> _Aufgaben_
A: Warum ging das erste Urteil im März 2009 gegen Verdi aus? Erkläre es anhand des Textauszugs über den Streit zwischen Verdi und dem Diakonie-Krankenhaus.
B: Nenne alle Personen, die im Textauszug über Verdi und das Diakonie-Krankenhaus mit vollem Namen vorkommen.
C: Schreib aus dem Textauszug den Teil von „Das Krankenhaus als“ bis „Hausverbot für Verdi.“ Wort für Wort ab.

> _Textauszug_
****

Verdi hat keinen Zutritt in einer kirchlichen Klinik. Nach einer Niederlage vor dem Arbeitsgericht strebt sie eine Verfassungsbeschwerde an.
HANS GEORG FRANK

Diakonie-Krankenhaus in Schwäbisch Hall: "Es gibt keine soziale Härte in unseren Einrichtungen." Foto: Hans Kumpf Schwäbisch Hall Gewerkschaftssekretär Anton-Eugen Schmid versucht seit fast drei Jahren, einen Fuß in die Tür des Diakonie-Krankenhauses (Diak) zu bekommen. Zunächst sei er vertröstet worden, erinnert er sich, dann sei der Bedarf des Besuchs eines Verdi-Mannes in Frage gestellt worden. Letztlich wurde dem Funktionär nicht erlaubt, ein "schwarzes Brett" zur Information der rund 100 Mitglieder anzubringen. Die Gewerkschaft sieht darin einen Verstoß gegen den Artikel 9 des Grundgesetzes, der die Vereinigungsfreiheit "zur Wahrung und Förderung der Arbeits- und Wirtschaftsbedingungen" garantiert. Eine Einschränkung, heißt es da, sei "rechtswidrig".

Das Krankenhaus als kirchliche Einrichtung beruft sich auf das kirchliche Selbstbestimmungsrecht in Artikel 140 und mag deshalb keine Gewerkschafter im Haus dulden. Differenzen würden "mit eigenen Regelungen ausgeglichen", begründete Diak-Anwalt Bernd Dollmann das Hausverbot für Verdi.

Mit den unterschiedlichen Positionen hat sich das Arbeitsgericht Heilbronn jetzt zum zweiten Mal befasst. Als im März 2009 bereits ein Urteil gegen Verdi gefällt wurde, hatte die Gewerkschaft den Falschen verklagt. Nicht dem Evangelischen Diakoniewerk gehört das Krankenhaus, sondern der Diakonie-Kliniken gGmbH, die ebenfalls Funktionären den Zutritt verwehrt.

****

> _Datenauszüge_

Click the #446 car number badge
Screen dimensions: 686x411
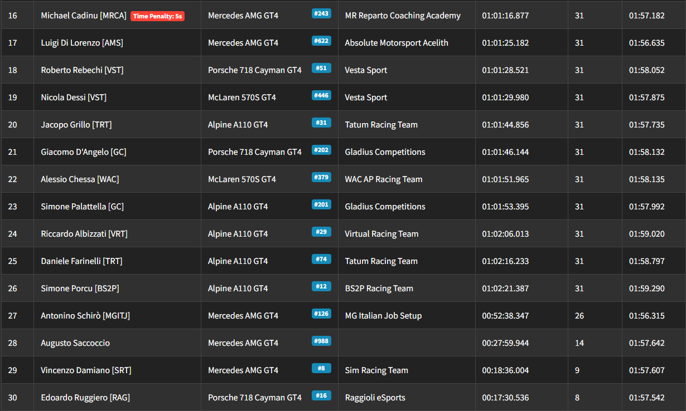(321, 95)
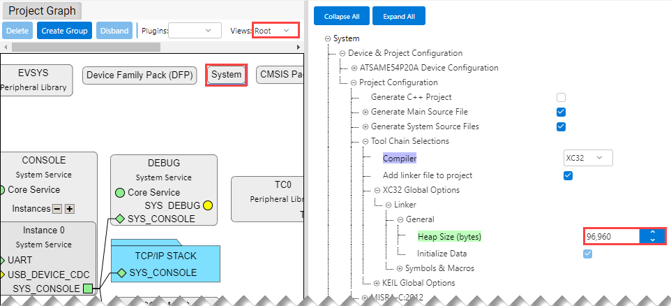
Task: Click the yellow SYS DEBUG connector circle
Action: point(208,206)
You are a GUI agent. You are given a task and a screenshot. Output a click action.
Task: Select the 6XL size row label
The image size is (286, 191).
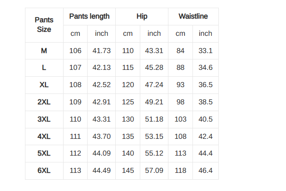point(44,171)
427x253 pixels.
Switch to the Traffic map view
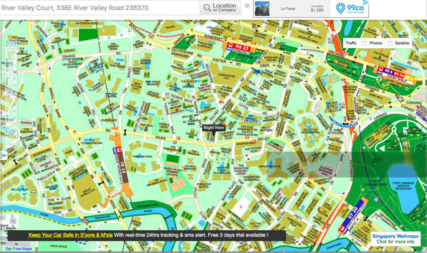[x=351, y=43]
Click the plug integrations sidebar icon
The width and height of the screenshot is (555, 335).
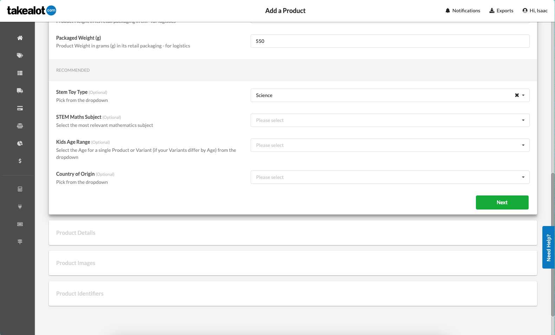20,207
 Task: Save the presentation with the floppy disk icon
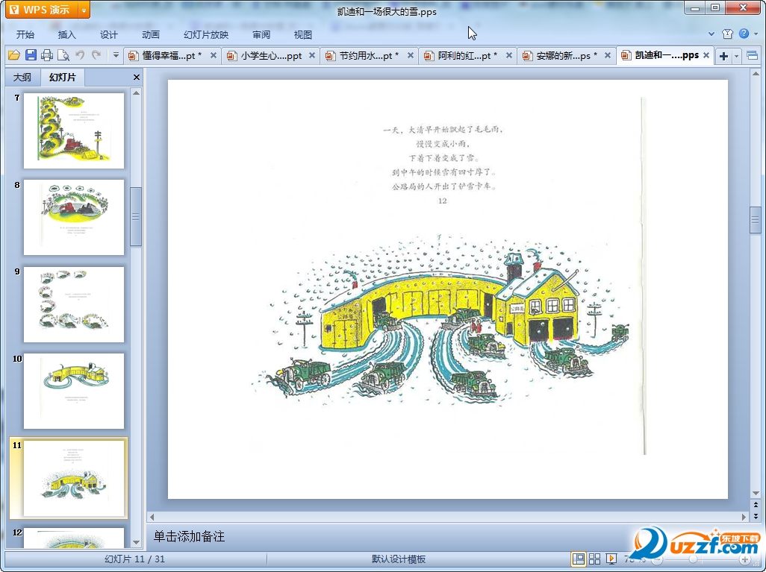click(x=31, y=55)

****

> _Lösungen_
A: Verdi hatte den Falschen verklagt. Das Krankenhaus gehört nicht dem Evangelischen Diakoniewerk, sondern der Diakonie-Kliniken gGmbH.

B: Hans Georg Frank, Hans Kumpf, Anton-Eugen Schmid, Bernd Dollmann

C:
Das Krankenhaus als kirchliche Einrichtung beruft sich auf das kirchliche Selbstbestimmungsrecht in Artikel 140 und mag deshalb keine Gewerkschafter im Haus dulden. Differenzen würden "mit eigenen Regelungen ausgeglichen", begründete Diak-Anwalt Bernd Dollmann das Hausverbot für Verdi.